Although Amazon Ink is a murder-mystery, several character conflicts pull and twist at the plot. On the one hand, you have an entire supernatural race of beings that has strict rules on the role of men and how the Amazon women interact with society. This conflict is part of Melanippe’s background and the overall plot because it’s part of the reason why she left the tribe. As a result, Melanippe has issues with almost everyone in the Amazon tribe — and they have issues with her. There is also conflict between Melanippe and her daughter Harmony, because Melanippe wants to protect her daughter by denying her from her Amazonian heritage. As you continue reading Amazon Ink, you’ll quickly find out that Melanippe is not an easy character to get along with for she ends up having issues because she listens to her gut reaction.

Melanippe’s challenges communicating and dealing with the tribe set her up as a prime suspect when more Amazonian girls start disappearing. Her grandmother and mother are also exceptionally free-willed, which creates some interesting drama when the tribe starts setting up shop above Melanippe’s tattoo parlor.
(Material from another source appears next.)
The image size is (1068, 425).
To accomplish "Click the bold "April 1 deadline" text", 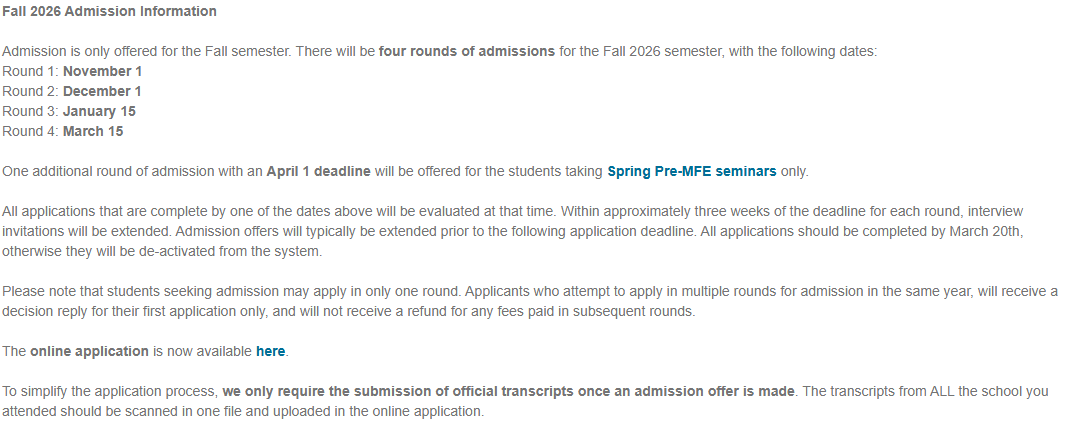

Even though gender and family roles take center stage in this urban fantasy novel, there is a unique twist on the Amazonian mythos that offers a touch of ethnicity blended with mythology. The primary goddess behind the Amazons is Artemis, who you may remember from Greek mythology. Tattoos are part of the “magic” in Amazon Ink, which is part of the reason why Melanippe is a suspect in both the Amazonian world and the human one. There are a few male characters that offer great counterpoints to Mel’s impulsiveness; Pete (a tattoo artist she ends up employing) and Detective Reynolds. If you’re looking for their characters to be weak-willed and subservient to the Amazons, you’ll be sadly disappointed. There’s a little bit of sexual tension that makes you wonder whether or not Mel will end up in a romantic entanglement, which adds a little bit of spice to Mel’s passionate character.

I have to say that I liked the twist on the Amazonian culture because there are several unique facets to it that were revealed in the first book. The interpersonal character conflicts heat up as the mystery takes center stage, enhancing the pacing and my curiosity to find out the real culprit. (Not only did I guess the identity of the murderer wrong, but I also got the murderer’s motives wrong, too.)

As the first urban fantasy book in a series, Amazon Ink is a fast read with enough twists and turns to hold your attention and keep you wanting for more. This would be a good book for anyone who enjoys powerful characterizations and high magic in their urban fantasy novels.